#### Task requirements:
Using the records below, filter for lines that contain the string "phrase" and copy them out.

#### Record extracts:
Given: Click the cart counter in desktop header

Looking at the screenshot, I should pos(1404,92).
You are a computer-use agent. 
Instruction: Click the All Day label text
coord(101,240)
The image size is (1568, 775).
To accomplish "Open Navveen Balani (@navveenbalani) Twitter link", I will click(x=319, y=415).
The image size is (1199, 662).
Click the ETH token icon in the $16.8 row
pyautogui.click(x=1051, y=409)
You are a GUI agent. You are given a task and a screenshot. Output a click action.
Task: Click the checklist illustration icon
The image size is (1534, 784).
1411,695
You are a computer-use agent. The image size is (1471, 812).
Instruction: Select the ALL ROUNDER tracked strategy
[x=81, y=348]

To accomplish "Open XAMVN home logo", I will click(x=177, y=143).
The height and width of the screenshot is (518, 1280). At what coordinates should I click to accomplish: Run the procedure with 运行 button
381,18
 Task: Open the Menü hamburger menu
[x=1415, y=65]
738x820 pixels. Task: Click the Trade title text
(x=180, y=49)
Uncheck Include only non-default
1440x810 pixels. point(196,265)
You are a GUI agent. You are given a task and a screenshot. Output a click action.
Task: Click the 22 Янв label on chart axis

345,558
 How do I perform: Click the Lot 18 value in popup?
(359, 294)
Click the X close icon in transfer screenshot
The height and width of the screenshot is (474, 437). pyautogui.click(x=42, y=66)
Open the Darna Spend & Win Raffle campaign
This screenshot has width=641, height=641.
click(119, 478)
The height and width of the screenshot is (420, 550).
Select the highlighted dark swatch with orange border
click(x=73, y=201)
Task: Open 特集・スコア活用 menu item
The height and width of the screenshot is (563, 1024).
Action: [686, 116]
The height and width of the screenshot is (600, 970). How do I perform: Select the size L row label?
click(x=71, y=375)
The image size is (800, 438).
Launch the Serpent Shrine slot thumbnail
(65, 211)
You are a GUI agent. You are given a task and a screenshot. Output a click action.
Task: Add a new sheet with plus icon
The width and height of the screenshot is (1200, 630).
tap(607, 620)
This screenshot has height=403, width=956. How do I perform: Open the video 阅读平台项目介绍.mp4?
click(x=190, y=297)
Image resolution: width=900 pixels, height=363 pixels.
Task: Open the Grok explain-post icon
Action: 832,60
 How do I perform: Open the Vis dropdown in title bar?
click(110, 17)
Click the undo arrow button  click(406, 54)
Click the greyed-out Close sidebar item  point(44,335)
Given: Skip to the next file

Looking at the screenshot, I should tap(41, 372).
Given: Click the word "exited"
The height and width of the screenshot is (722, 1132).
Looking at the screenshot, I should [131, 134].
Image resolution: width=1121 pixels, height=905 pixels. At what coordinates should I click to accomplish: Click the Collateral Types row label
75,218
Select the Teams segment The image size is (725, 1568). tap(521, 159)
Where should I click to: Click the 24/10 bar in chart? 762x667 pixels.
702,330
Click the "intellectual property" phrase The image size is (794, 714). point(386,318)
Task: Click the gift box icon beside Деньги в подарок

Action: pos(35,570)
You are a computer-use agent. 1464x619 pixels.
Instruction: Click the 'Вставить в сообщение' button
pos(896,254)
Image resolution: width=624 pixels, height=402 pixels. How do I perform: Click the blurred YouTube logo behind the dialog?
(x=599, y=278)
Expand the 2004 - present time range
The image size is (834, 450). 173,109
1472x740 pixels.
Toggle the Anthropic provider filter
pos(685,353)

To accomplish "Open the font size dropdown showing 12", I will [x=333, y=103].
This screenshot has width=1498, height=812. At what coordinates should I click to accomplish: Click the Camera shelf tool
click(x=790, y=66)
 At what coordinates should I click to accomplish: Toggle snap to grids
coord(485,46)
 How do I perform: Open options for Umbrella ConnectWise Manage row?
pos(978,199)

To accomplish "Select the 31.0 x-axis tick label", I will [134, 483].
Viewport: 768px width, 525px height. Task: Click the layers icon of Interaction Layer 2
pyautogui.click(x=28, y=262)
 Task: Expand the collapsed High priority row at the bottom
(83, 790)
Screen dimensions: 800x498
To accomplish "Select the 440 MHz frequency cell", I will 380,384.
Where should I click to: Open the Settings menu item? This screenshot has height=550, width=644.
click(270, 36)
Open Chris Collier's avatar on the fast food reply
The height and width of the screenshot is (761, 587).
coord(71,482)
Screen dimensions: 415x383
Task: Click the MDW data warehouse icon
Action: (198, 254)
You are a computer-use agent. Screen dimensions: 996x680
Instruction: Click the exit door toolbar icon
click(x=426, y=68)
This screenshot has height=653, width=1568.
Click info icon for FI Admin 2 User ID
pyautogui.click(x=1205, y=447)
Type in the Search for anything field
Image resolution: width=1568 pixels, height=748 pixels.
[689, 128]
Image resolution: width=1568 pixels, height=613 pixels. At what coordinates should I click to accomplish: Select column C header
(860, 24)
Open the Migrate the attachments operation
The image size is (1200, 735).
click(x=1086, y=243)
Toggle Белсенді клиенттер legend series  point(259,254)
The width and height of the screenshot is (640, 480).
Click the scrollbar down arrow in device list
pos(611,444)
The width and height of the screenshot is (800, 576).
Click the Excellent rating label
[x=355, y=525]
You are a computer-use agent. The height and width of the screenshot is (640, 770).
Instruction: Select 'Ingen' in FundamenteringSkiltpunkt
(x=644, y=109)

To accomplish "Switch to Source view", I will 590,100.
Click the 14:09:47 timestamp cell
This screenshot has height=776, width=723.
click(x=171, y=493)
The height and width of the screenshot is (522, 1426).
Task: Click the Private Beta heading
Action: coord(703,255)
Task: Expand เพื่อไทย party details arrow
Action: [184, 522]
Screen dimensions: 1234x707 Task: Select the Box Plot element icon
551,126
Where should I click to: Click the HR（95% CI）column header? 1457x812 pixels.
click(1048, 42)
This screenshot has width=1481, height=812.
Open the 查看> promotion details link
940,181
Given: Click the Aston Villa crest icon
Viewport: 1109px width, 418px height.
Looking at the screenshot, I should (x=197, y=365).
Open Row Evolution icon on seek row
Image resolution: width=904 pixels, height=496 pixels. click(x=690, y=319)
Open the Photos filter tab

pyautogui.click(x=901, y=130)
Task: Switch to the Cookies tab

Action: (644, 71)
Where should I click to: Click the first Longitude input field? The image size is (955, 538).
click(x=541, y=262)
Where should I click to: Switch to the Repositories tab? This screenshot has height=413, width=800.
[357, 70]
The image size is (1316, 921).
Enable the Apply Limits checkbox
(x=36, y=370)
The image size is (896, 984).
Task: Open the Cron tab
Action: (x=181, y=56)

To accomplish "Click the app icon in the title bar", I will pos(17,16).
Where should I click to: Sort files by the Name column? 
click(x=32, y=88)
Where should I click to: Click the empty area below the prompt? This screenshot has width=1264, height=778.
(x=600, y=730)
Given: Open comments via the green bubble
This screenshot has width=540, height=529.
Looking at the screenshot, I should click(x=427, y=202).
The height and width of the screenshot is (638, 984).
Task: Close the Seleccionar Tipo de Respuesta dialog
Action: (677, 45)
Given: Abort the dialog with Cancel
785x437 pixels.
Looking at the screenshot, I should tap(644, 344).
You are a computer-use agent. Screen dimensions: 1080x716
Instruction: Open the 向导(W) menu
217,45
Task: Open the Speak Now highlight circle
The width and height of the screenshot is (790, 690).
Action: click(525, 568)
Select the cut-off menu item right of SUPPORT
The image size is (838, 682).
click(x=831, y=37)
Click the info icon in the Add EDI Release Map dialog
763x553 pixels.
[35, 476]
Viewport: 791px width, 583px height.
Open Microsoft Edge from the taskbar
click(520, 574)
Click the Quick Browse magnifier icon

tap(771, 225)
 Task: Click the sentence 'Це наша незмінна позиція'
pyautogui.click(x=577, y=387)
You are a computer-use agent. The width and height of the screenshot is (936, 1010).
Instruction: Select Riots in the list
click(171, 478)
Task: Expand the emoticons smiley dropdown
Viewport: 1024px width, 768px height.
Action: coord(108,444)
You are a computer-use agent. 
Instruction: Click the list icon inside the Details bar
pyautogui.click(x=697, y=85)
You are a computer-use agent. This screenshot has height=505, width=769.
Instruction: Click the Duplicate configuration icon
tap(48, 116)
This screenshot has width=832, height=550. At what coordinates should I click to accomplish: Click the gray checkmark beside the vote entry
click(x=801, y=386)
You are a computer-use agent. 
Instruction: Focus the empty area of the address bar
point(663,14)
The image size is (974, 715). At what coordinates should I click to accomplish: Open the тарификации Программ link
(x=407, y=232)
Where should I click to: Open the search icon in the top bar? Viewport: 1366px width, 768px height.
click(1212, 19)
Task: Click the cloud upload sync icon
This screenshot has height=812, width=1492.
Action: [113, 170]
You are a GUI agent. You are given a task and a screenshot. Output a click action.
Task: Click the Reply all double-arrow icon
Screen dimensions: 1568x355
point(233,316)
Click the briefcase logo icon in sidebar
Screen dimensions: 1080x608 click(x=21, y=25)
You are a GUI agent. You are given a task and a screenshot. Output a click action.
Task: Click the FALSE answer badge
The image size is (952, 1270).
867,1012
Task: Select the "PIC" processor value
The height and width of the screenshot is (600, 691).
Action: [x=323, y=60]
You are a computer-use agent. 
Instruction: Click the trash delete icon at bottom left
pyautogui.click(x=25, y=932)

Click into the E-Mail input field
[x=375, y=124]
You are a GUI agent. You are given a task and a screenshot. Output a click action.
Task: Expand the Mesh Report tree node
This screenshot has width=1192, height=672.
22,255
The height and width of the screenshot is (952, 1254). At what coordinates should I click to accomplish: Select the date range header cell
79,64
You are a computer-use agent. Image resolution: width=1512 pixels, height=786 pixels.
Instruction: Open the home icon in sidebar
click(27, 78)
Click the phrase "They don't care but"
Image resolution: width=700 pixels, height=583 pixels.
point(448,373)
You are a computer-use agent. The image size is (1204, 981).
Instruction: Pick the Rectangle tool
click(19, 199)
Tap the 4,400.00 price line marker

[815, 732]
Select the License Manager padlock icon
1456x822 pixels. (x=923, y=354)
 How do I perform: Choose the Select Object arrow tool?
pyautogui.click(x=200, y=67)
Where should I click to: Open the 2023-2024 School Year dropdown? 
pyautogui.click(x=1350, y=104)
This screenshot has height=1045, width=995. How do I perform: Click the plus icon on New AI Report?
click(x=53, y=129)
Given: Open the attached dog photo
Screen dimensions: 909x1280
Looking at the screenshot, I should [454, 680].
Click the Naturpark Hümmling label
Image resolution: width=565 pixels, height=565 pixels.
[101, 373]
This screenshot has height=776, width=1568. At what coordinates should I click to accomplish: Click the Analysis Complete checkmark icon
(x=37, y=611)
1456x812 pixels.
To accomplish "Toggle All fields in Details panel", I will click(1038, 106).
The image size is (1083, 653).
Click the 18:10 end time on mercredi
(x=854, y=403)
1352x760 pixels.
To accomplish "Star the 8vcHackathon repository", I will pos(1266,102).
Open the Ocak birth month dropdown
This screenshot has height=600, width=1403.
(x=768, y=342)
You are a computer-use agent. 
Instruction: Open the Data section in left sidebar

#### Exercise output:
Click the "intellectual property" phrase The image size is (794, 714). point(386,318)
Click the phrase "They don't care but"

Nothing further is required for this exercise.